Hong, S. H., Northwestern University

Synthetic biology is an emerging field to develop new biological systems that perform novel functions for useful purposes. The field has been rapidly growing by designing synthetic genetic circuits, demonstrating biological principles, and developing artificial cells. Advances made have inspired a variety of new applications in industrial and clinical processing to address current needs in sustainable energy and food supply as well as novel therapeutics development. However, it is still early in the development of real-world applications of synthetic biology, and progress is limited by the complexity and the unexpected responses of biological systems. My faculty research program seeks to address this limitation. We will develop biocatalysts for a variety of applications by using interdisciplinary approaches that analyze, understand, and control cellular processes on a molecular and systems level.

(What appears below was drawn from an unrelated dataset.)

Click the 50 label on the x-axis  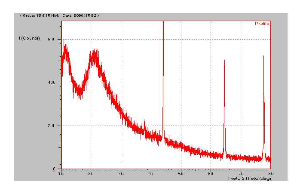point(181,174)
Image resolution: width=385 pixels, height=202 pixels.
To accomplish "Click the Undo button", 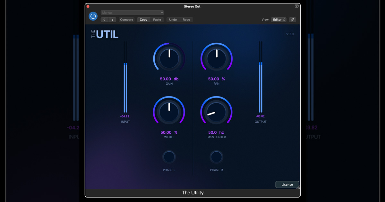I will (173, 20).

Specifically, I am interested in three areas: i) engineering biofilms for disease treatment and therapeutics production ii) cell-free synthetic biology for developing artificial metabolic pathways that are impossible, or otherwise difficult, to generate using cell-based systems, and iii) microbial electrosynthesis using engineered biofilms and cell-free systems to convert electricity to biochemical, therapeutics, and fuels. I will apply a unique and diverse set of skills in synthetic biology, protein engineering, genome engineering, and cell-free engineering for the development of novel biocatalysts and biosynthesis pathways for clinical and industrial uses. My work will allow me to build a leading research program for compelling applications in medicine, basic science and quantitative applied biotechnology.